TGT Preview: Many Obstacles Blocking the Path

08/18/08 - 11:59 AM EDT

Ron Thomas

At $51, Target (TGT Quote - Cramer on TGT - Stock Picks) stock discounts a 9% five-year EPS growth rate, using consensus EPS estimates of $3.42 and $3.87 for this year and next, respectively. The sell-side median price target is $53. At some point, as this consumer retrenchment wears on, investors could probably discount increased sales and earnings from the closing of a big number of Kmart stores, but that is too far off now, I think. Mervyns closures in California will be a moderate positive as well, but most of the other announced closures lately have no bearing on Target because the discount segment was consolidated prior to the last recession.

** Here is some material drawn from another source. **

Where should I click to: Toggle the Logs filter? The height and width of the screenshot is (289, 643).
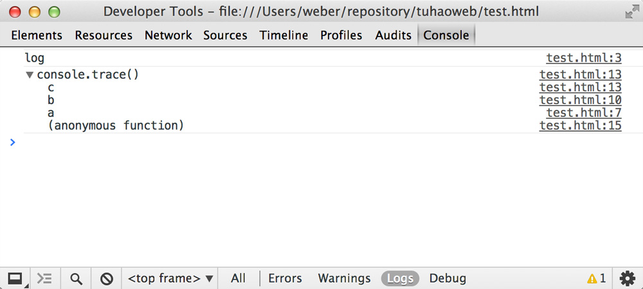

So, unless gas prices go to the $3 area with the expectation of some stability, it is hard to come up with a reasonable expectation that Target's EPS growth rate will reach too much over 10%. The 3% to 5% lower comp-store sales number that Target is putting up vs. Wal-Mart (WMT Quote - Cramer on WMT - Stock Picks) domestically does not look like it will change soon. Target's higher-margined home and apparel offerings are still under pressure from the now frugal consumer. As long as that comp differential with Wal-Mart exists, there runs the risk that Wal-Mart's improved apparel and home offerings will be discovered by more consumers with some attendant loss of market share for Target.

At the same time, year-to-date comps around zero are not going to lever the cost base. But realistically, the 7.7% to 8.5% earnings before interest and taxes margin area of 2004 to 2008 should be considered to be above normal, and you had to figure that it would come down one away or another. (Calendar 2002 and 2003, recession years but not consumer-led recession years, were 7.5%.)

Management's increase in credit card loss expectation in the first quarter from 7% to the 7% to 8% area and now the 9.6% charge-off rate for the Target Master Trust in June point to credit being a future depressant to company sales, forgetting whether or not you are worried about credit losses. And the recent credit card terms revisions look to be a vehicle to increase revenue to fight loss costs; it is certainly not a sales-friendly type of move.